**Entries shown:**
◇ ◇ ◇

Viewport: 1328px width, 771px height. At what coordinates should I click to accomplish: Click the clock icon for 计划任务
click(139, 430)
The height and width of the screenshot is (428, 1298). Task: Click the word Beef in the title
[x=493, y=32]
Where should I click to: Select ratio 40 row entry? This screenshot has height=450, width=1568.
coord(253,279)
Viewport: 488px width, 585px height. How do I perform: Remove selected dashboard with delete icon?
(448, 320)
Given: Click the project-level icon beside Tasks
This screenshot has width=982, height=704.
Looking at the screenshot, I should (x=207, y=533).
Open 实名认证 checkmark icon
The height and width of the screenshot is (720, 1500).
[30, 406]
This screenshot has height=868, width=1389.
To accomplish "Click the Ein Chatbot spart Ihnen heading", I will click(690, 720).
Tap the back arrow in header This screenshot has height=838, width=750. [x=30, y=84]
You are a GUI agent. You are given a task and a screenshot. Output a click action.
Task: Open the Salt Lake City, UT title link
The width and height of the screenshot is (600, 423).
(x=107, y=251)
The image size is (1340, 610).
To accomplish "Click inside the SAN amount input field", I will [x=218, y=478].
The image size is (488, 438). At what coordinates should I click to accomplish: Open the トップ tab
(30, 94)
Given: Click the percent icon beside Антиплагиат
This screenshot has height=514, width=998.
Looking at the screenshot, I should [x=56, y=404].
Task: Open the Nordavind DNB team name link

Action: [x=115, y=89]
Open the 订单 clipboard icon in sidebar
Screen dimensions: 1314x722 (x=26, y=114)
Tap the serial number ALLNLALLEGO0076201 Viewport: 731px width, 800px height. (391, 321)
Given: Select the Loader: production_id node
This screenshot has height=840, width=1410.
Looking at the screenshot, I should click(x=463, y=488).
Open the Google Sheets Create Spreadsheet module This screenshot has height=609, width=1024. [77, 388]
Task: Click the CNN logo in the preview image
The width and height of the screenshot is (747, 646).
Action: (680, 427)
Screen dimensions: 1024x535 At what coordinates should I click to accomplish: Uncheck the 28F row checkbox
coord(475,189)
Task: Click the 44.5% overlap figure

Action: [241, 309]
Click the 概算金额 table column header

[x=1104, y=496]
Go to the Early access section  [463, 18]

◇ ◇ ◇

**What you are asked to do:**
Each entry needs to be written out again, exactly as given.

**Output of the exercise:**
Viewport: 1328px width, 771px height. At what coordinates should I click to accomplish: Click the clock icon for 计划任务
click(139, 430)
The height and width of the screenshot is (428, 1298). Task: Click the word Beef in the title
[x=493, y=32]
Where should I click to: Select ratio 40 row entry? This screenshot has height=450, width=1568.
coord(253,279)
Viewport: 488px width, 585px height. How do I perform: Remove selected dashboard with delete icon?
(448, 320)
Given: Click the project-level icon beside Tasks
This screenshot has width=982, height=704.
Looking at the screenshot, I should (x=207, y=533).
Open 实名认证 checkmark icon
The height and width of the screenshot is (720, 1500).
[30, 406]
This screenshot has height=868, width=1389.
To accomplish "Click the Ein Chatbot spart Ihnen heading", I will click(690, 720).
Tap the back arrow in header This screenshot has height=838, width=750. [x=30, y=84]
You are a GUI agent. You are given a task and a screenshot. Output a click action.
Task: Open the Salt Lake City, UT title link
The width and height of the screenshot is (600, 423).
(x=107, y=251)
The image size is (1340, 610).
To accomplish "Click inside the SAN amount input field", I will [x=218, y=478].
The image size is (488, 438). At what coordinates should I click to accomplish: Open the トップ tab
(30, 94)
Given: Click the percent icon beside Антиплагиат
This screenshot has height=514, width=998.
Looking at the screenshot, I should [x=56, y=404].
Task: Open the Nordavind DNB team name link

Action: [x=115, y=89]
Open the 订单 clipboard icon in sidebar
Screen dimensions: 1314x722 (x=26, y=114)
Tap the serial number ALLNLALLEGO0076201 Viewport: 731px width, 800px height. (391, 321)
Given: Select the Loader: production_id node
This screenshot has height=840, width=1410.
Looking at the screenshot, I should click(x=463, y=488).
Open the Google Sheets Create Spreadsheet module This screenshot has height=609, width=1024. [77, 388]
Task: Click the CNN logo in the preview image
The width and height of the screenshot is (747, 646).
Action: (680, 427)
Screen dimensions: 1024x535 At what coordinates should I click to accomplish: Uncheck the 28F row checkbox
coord(475,189)
Task: Click the 44.5% overlap figure

Action: [241, 309]
Click the 概算金额 table column header

[x=1104, y=496]
Go to the Early access section  [463, 18]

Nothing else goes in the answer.